=== WHAT IS BEING ASKED ===
For this exercise, reproduce the entries below exactly, but only from the line containing "CUMMINS N14 GASKET KIT (294, 610)" through the line containing "[Suchen] (66, 80)", both included.

Collected data entries:
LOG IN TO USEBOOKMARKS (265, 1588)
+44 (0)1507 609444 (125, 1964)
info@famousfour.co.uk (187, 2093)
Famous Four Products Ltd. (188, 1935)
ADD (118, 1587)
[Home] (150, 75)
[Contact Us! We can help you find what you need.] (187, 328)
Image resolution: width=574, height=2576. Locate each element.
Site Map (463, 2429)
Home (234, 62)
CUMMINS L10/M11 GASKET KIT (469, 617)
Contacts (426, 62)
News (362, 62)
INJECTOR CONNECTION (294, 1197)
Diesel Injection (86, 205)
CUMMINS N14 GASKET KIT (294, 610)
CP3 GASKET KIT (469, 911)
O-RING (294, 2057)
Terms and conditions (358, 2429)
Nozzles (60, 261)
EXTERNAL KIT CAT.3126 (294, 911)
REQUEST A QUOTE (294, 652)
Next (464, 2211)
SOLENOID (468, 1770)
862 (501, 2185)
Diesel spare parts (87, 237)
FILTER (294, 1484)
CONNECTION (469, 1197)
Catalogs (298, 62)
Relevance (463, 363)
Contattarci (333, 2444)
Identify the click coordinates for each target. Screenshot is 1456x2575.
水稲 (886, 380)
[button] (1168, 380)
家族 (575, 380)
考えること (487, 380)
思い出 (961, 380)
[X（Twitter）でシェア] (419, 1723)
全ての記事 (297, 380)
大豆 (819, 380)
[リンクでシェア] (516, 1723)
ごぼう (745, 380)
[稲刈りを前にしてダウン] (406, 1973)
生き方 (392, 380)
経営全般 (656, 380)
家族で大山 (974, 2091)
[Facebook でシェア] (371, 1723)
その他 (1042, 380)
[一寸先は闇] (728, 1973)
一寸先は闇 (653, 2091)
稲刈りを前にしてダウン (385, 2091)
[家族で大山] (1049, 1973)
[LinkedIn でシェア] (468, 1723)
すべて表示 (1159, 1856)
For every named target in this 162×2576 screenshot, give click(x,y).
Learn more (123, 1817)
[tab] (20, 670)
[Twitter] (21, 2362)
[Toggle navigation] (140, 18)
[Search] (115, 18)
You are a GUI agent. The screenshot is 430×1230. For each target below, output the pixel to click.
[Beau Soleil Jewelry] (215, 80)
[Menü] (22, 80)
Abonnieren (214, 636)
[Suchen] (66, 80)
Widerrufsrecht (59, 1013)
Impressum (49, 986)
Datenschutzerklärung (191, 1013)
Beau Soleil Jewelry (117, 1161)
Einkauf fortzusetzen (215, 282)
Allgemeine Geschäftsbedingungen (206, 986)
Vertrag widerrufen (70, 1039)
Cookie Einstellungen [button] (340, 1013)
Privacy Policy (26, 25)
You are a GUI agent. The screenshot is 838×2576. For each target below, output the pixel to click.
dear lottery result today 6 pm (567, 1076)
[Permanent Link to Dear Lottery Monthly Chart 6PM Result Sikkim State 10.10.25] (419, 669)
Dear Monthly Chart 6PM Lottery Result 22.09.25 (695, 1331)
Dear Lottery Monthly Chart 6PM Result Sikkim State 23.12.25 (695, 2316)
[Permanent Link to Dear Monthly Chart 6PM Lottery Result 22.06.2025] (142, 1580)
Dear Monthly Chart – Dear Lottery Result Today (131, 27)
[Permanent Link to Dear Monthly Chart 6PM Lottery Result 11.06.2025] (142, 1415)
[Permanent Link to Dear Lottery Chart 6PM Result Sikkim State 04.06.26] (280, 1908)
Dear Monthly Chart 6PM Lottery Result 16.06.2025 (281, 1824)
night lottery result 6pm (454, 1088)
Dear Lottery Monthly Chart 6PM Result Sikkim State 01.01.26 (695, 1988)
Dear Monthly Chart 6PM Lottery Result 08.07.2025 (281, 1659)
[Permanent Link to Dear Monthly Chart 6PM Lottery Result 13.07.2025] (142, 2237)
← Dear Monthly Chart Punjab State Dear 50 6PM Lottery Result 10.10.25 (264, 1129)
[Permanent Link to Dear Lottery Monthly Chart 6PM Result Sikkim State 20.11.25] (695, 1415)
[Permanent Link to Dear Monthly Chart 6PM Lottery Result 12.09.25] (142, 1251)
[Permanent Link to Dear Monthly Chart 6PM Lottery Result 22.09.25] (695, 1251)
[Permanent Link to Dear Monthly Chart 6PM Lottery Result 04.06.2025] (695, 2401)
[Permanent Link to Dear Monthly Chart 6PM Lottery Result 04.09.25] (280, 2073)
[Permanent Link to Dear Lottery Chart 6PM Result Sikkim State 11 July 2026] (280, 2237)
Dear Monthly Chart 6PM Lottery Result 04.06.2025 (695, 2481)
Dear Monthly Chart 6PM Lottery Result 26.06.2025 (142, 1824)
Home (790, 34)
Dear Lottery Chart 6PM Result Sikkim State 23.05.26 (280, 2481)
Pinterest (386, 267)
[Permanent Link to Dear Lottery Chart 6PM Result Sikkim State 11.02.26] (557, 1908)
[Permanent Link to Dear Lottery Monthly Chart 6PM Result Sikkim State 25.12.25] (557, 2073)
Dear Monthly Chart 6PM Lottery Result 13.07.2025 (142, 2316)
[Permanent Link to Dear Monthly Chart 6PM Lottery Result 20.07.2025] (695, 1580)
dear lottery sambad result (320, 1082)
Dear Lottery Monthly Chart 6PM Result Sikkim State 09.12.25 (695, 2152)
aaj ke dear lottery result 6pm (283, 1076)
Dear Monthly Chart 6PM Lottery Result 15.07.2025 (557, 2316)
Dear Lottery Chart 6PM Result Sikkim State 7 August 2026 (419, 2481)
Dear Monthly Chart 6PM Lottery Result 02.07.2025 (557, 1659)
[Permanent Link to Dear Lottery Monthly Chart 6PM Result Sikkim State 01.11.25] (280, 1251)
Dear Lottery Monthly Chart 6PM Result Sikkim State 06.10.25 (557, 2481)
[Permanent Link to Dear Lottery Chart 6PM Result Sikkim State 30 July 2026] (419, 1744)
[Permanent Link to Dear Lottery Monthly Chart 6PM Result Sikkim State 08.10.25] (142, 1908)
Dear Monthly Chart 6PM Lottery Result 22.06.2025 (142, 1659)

=== RESPONSE AREA ===
CUMMINS N14 GASKET KIT (294, 610)
CP3 GASKET KIT (469, 911)
O-RING (294, 2057)
Terms and conditions (358, 2429)
Nozzles (60, 261)
EXTERNAL KIT CAT.3126 (294, 911)
REQUEST A QUOTE (294, 652)
Next (464, 2211)
SOLENOID (468, 1770)
862 (501, 2185)
Diesel spare parts (87, 237)
FILTER (294, 1484)
CONNECTION (469, 1197)
Catalogs (298, 62)
Relevance (463, 363)
Contattarci (333, 2444)
Identify the click coordinates for each target. Screenshot is 1456x2575.
水稲 (886, 380)
[button] (1168, 380)
家族 (575, 380)
考えること (487, 380)
思い出 (961, 380)
[X（Twitter）でシェア] (419, 1723)
全ての記事 (297, 380)
大豆 (819, 380)
[リンクでシェア] (516, 1723)
ごぼう (745, 380)
[稲刈りを前にしてダウン] (406, 1973)
生き方 (392, 380)
経営全般 (656, 380)
家族で大山 (974, 2091)
[Facebook でシェア] (371, 1723)
その他 (1042, 380)
[一寸先は闇] (728, 1973)
一寸先は闇 (653, 2091)
稲刈りを前にしてダウン (385, 2091)
[家族で大山] (1049, 1973)
[LinkedIn でシェア] (468, 1723)
すべて表示 (1159, 1856)
For every named target in this 162×2576 screenshot, give click(x,y).
Learn more (123, 1817)
[tab] (20, 670)
[Twitter] (21, 2362)
[Toggle navigation] (140, 18)
[Search] (115, 18)
You are a GUI agent. The screenshot is 430×1230. For each target below, output the pixel to click.
[Beau Soleil Jewelry] (215, 80)
[Menü] (22, 80)
Abonnieren (214, 636)
[Suchen] (66, 80)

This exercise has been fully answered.